** BEGIN Dataset records **
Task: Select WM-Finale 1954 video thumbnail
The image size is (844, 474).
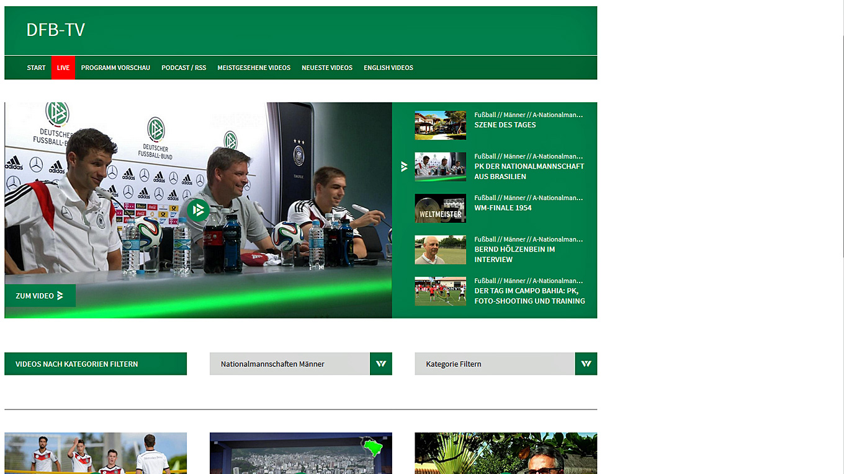Action: tap(440, 208)
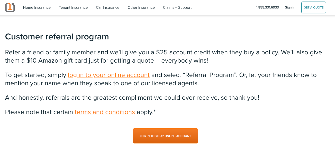335x153 pixels.
Task: Follow the "log in to your online account" link
Action: click(108, 75)
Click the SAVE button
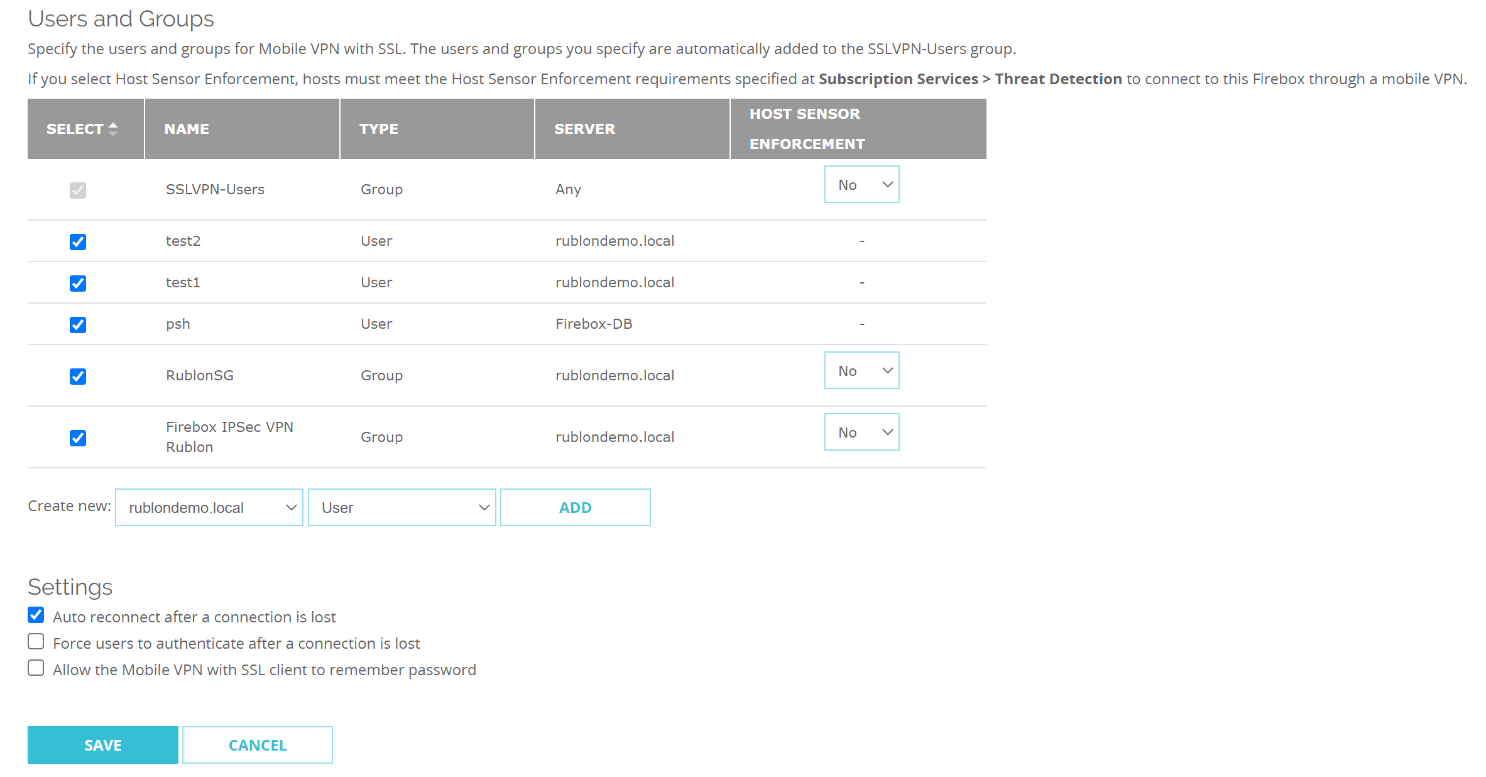The image size is (1486, 777). tap(103, 745)
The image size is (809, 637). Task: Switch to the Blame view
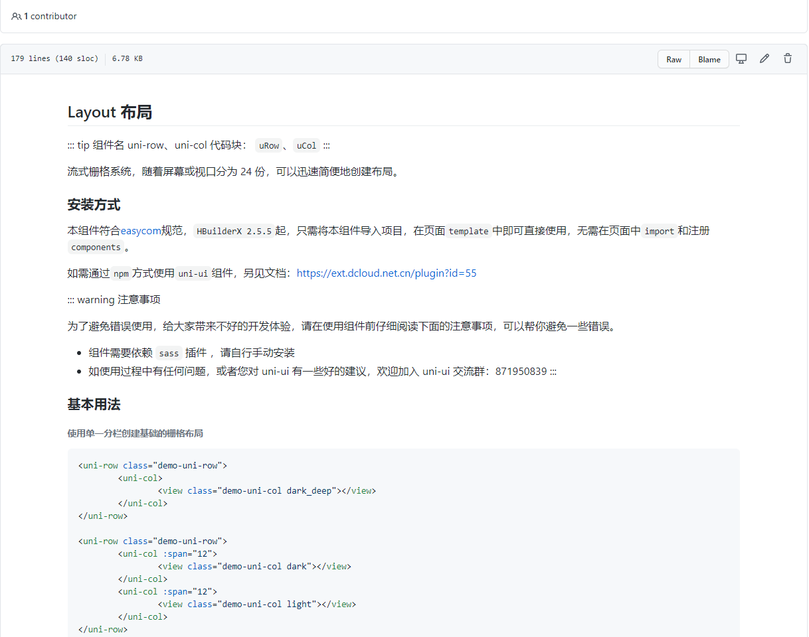[709, 59]
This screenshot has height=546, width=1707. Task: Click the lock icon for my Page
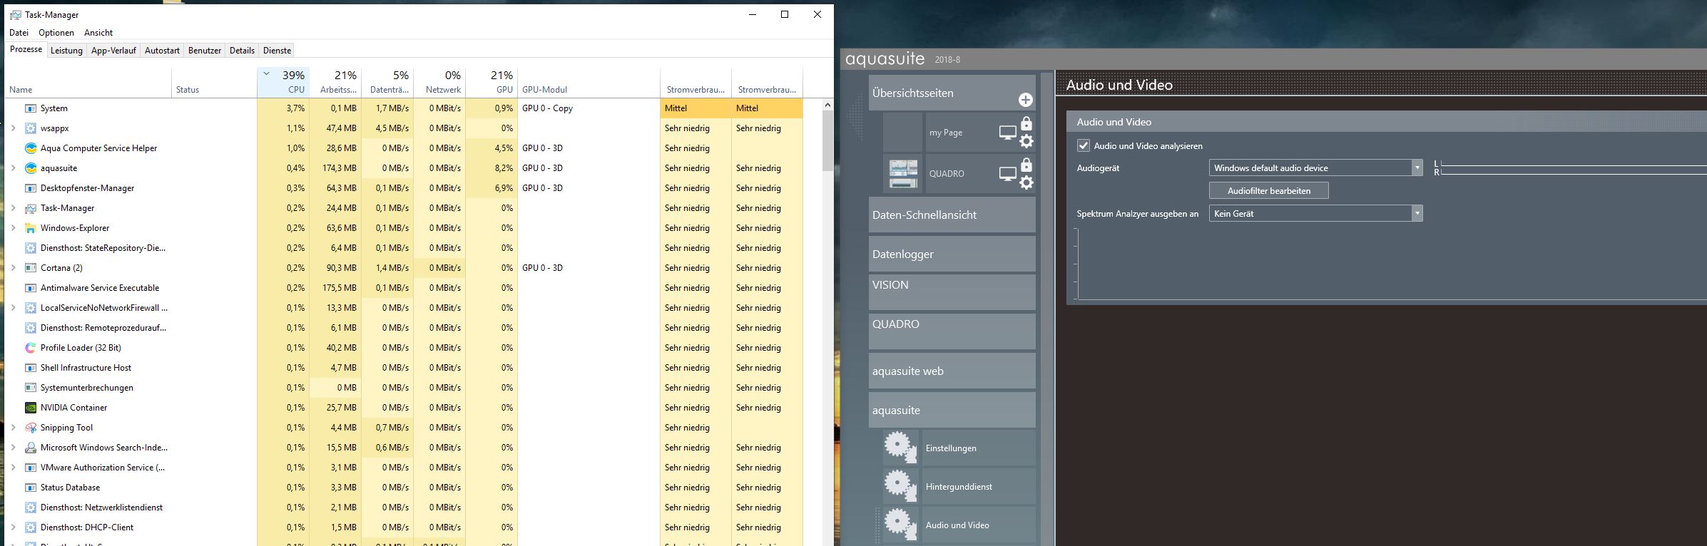[1026, 124]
** END Dataset records **
What you need to do: Retype the entries line for line without any changes, leaving out the pictures.

Reply to the exercise:
Task: Select WM-Finale 1954 video thumbnail
The image size is (844, 474).
Action: tap(440, 208)
335x153 pixels.
Task: Follow the "log in to your online account" link
Action: click(108, 75)
Click the SAVE button
The image size is (1486, 777). tap(103, 745)
The image size is (809, 637). Task: Switch to the Blame view
[709, 59]
This screenshot has height=546, width=1707. Task: Click the lock icon for my Page
[1026, 124]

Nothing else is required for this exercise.